Les mots de Patricia B. sur Fusil de Muriel Roche

Immersion dans une nature, immersion dans une écriture. Deux âmes parallèles, deux intériorités si bien décrites par les mots de Muriel Roche. Le titre «Fusil» nous fait débuter le roman avec l’idée que nous partirons dans le domaine de la chasse. Il y a effectivement un fusil, il y a la chasse, mais de laquelle s’agit-il vraiment? Des mondes s’opposent. On est tantôt à la lisière d’un monde onirique tellement la nature nous est contée avec sensibilité, tantôt pris dans une danse lente où les deux personnages, Nell et Sam, se frôlent, se cherchent. Se retrouveront-ils ? Deux univers et une attraction d’âmes.

L’écriture de l’auteur donne tout son relief au roman.
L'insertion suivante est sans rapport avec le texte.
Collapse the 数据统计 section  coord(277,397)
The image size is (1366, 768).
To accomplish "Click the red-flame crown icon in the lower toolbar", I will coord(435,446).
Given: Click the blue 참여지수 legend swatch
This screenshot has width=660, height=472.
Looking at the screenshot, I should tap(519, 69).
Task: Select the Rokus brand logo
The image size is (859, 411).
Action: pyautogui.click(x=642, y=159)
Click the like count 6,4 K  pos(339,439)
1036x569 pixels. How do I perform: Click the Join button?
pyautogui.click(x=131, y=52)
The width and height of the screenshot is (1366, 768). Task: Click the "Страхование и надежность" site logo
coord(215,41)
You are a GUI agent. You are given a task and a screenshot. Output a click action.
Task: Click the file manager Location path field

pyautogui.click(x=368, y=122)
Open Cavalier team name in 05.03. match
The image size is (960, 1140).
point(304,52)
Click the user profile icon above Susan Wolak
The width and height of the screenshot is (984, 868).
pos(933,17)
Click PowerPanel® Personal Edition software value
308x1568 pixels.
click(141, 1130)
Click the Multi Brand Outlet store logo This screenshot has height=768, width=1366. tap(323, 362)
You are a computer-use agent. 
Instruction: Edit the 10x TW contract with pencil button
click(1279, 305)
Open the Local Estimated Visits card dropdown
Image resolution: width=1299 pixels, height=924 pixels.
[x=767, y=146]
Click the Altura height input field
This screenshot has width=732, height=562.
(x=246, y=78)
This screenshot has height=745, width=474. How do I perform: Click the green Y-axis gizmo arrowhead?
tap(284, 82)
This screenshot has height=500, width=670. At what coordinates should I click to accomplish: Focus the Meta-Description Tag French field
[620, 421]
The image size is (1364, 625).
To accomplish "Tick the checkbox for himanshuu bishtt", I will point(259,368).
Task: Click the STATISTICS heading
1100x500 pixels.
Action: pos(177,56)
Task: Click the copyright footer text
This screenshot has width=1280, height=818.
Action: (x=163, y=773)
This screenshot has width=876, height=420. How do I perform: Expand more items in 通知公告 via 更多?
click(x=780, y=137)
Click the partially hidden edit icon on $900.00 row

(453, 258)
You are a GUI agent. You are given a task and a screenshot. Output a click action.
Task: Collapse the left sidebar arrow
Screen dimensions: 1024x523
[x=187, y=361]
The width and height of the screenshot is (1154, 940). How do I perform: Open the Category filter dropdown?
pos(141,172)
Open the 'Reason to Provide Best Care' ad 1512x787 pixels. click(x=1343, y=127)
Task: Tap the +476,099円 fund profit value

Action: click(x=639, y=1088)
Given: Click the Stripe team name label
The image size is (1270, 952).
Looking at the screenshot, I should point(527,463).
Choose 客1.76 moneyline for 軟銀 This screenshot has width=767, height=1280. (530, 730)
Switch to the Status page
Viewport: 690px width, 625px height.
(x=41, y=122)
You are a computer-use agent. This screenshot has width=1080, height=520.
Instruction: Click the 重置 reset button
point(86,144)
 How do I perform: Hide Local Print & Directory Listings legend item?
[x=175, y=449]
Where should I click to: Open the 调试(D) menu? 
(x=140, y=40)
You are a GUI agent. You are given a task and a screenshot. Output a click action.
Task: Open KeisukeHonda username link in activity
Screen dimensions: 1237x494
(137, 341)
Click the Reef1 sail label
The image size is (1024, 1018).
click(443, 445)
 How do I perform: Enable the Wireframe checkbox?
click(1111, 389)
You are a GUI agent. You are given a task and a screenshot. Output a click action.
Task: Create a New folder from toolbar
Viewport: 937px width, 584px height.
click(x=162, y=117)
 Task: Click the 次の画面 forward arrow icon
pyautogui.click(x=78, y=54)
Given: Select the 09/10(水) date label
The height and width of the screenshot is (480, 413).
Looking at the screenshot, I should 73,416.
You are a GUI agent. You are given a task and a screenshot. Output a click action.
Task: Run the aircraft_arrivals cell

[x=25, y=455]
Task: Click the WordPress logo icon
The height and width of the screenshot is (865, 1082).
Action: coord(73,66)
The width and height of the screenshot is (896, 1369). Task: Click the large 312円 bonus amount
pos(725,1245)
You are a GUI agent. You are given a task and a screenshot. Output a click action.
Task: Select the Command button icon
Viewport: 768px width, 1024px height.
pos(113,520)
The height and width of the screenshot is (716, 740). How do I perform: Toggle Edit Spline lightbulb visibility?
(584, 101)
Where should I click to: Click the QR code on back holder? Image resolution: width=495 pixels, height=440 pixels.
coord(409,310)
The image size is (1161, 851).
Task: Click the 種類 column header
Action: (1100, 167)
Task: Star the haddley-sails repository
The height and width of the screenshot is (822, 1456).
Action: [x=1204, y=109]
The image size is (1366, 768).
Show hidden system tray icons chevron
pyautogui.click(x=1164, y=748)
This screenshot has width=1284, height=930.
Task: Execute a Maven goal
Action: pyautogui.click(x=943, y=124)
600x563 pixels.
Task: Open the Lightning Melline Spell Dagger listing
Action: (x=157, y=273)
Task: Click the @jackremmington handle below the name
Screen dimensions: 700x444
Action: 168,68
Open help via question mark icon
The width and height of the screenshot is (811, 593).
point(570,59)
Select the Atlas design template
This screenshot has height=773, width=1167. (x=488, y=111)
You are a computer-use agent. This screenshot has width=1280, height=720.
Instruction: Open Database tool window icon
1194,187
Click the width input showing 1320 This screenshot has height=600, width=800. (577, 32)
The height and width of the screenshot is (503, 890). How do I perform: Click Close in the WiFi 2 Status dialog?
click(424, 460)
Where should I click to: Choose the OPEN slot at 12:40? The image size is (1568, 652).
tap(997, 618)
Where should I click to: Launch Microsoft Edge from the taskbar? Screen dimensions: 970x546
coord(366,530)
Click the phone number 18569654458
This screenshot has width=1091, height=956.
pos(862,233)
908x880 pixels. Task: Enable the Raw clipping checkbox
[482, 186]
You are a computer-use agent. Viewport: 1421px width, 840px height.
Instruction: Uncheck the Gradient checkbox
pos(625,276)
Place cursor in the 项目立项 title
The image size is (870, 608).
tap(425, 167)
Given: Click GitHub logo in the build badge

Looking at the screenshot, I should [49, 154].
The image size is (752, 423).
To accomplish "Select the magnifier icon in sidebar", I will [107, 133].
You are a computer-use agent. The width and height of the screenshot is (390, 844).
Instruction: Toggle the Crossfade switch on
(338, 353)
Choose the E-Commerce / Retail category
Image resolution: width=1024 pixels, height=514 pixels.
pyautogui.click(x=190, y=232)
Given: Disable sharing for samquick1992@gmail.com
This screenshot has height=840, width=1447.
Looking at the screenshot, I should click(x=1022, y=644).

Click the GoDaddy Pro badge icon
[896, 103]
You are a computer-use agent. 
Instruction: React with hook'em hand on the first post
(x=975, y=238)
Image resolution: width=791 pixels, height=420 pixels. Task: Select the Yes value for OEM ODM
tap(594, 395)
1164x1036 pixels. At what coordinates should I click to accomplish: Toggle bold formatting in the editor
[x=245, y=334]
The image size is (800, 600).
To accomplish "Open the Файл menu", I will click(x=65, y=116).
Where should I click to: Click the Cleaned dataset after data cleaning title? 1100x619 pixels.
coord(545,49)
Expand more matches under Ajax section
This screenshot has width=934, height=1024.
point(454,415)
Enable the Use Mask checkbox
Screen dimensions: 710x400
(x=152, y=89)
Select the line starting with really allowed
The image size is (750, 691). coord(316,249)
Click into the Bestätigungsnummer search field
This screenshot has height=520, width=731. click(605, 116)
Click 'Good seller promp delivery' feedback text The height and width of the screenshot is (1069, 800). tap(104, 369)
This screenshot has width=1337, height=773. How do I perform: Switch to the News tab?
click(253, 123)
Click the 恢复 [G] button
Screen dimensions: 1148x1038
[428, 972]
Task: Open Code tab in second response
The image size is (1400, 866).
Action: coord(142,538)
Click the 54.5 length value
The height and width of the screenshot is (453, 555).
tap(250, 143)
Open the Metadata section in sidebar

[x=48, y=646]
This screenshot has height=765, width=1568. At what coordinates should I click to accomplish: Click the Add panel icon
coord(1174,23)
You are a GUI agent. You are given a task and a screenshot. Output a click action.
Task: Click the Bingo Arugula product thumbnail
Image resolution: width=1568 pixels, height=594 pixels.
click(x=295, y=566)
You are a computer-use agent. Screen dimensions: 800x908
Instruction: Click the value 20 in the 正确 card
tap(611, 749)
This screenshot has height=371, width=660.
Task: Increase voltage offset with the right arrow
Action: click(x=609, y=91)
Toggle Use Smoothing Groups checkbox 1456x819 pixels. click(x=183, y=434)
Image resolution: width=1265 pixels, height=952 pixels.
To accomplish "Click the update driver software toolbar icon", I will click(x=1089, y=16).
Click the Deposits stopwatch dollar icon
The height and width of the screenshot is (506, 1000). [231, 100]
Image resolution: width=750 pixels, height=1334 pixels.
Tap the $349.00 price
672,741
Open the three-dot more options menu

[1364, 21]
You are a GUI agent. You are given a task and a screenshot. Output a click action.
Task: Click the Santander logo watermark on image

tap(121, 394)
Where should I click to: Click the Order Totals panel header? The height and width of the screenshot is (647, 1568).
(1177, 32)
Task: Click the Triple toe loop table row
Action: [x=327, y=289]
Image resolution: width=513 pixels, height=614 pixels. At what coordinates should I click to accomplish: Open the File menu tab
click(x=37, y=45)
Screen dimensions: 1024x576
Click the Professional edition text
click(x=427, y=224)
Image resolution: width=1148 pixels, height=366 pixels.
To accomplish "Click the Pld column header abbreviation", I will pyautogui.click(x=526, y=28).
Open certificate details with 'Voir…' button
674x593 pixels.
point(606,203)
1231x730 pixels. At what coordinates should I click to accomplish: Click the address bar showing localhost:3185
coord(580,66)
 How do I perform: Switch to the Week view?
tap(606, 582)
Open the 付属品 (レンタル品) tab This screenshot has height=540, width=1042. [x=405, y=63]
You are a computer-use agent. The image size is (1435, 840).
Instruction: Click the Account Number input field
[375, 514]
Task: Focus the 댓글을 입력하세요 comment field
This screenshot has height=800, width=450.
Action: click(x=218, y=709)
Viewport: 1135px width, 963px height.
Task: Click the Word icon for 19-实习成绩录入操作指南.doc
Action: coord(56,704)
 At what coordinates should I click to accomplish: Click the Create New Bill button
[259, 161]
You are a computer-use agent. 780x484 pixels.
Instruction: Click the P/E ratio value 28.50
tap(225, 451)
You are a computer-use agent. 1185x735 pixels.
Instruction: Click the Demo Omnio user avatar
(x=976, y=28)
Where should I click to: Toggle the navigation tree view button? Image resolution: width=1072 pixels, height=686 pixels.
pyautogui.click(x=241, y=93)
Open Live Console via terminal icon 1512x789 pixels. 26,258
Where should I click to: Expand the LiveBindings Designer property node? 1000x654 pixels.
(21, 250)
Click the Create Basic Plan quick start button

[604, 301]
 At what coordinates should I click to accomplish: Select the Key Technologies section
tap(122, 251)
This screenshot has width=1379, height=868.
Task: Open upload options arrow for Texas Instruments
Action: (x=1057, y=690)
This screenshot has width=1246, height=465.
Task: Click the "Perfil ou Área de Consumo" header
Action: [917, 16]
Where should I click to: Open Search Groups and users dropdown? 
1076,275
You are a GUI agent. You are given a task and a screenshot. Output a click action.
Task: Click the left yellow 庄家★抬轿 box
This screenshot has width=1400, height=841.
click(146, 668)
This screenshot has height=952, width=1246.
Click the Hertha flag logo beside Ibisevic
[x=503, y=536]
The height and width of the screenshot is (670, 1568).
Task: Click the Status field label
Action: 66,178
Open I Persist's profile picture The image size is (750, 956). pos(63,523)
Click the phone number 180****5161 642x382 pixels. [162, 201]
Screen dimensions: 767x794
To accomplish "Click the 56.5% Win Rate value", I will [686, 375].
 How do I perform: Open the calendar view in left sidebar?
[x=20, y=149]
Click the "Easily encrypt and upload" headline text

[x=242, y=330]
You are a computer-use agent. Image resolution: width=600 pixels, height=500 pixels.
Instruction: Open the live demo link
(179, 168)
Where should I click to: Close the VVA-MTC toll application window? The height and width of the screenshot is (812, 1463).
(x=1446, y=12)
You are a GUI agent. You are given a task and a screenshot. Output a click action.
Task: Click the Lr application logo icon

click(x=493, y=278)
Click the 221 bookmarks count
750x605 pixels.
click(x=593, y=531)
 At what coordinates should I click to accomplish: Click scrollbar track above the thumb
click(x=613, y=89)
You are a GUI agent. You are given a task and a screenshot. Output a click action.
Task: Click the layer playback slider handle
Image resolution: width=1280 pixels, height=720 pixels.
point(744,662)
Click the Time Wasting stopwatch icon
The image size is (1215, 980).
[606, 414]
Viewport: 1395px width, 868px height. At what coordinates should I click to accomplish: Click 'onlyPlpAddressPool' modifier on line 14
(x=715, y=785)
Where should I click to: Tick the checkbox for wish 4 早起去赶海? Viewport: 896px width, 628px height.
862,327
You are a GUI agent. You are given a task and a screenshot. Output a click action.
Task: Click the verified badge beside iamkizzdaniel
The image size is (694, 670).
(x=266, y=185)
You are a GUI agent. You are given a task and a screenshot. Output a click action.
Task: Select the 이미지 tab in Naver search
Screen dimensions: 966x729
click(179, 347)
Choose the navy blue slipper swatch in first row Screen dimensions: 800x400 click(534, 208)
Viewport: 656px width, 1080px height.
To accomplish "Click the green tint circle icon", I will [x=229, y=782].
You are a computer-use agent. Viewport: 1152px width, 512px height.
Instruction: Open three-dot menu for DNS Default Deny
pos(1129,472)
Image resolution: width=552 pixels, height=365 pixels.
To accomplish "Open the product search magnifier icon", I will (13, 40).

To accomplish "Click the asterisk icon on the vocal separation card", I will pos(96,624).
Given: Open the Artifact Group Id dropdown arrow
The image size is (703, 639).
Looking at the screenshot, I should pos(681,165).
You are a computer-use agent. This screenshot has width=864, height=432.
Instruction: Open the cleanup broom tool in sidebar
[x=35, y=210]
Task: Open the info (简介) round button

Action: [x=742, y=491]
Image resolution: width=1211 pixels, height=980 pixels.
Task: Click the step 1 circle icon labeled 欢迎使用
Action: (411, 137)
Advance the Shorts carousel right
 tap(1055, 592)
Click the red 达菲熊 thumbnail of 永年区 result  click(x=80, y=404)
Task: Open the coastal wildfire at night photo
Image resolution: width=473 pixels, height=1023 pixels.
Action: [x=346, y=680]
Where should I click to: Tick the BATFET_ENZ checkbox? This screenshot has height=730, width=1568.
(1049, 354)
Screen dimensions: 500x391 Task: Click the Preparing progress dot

Une façon singulière et personnelle de conter le présent et l’hypersensible. Ses phrases, par moments courtes, cinglent, posent l’action, donnent le rythme. Elle choisit de nous faire entendre plusieurs voix : celle du narrateur qui nous met dans la position classique du lecteur et, par intermittence, celle de Sam puis de Nell qui nous projettent dans l’action.

Sam, devenu chasseur contre son gré, a un rapport à la nature puissant. Comme un Indien, il est chargé de rituel face à la mort de l’animal. Il est dans l’écoute des éléments qui l’entourent, les sens en alerte, solitaire et hors système.

Nell, meneuse d’un petit groupe en quête de déconnexion, fuit le monde tout en restant, en partie, à l’intérieur. Ces deux-là vont-ils se rejoindre ?

Pour un premier roman, Muriel Roche nous offre là un bijou.